**Условия задачи**.
Выведи в виде нумерованного списка всё, что в листинге идёт от строки со словами «You are a GUI» вниз до строки со словами «The image size is (1280, 720).», включая обе эти строки. Пустые строки не включай.
---------- Записи набора данных
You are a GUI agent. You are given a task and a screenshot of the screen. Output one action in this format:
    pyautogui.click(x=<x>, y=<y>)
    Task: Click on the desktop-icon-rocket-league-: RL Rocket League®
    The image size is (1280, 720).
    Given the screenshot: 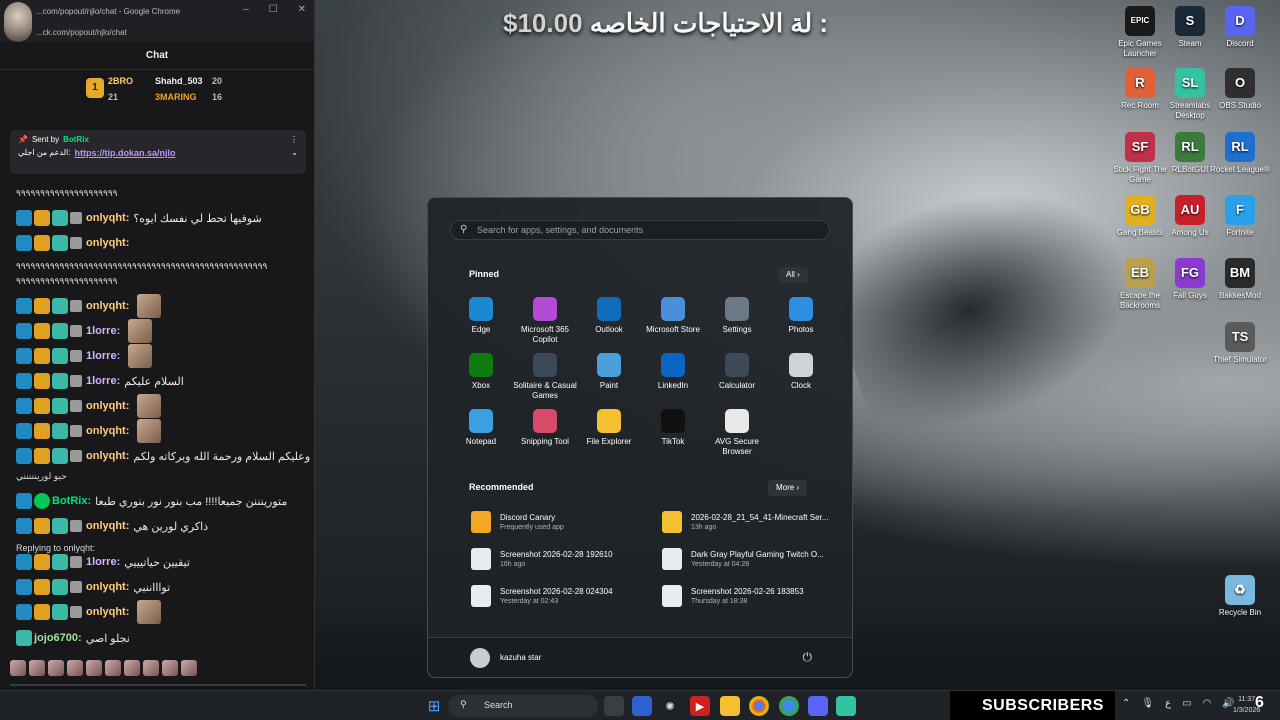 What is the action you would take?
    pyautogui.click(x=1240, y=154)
--------------------
---------- Записи набора данных
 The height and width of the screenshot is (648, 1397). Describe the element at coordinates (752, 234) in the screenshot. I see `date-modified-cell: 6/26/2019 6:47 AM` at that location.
--------------------
**Поле ответа**.
1. You are a GUI agent. You are given a task and a screenshot of the screen. Output one action in this format:
2.     pyautogui.click(x=<x>, y=<y>)
3.     Task: Click on the desktop-icon-rocket-league-: RL Rocket League®
4.     The image size is (1280, 720).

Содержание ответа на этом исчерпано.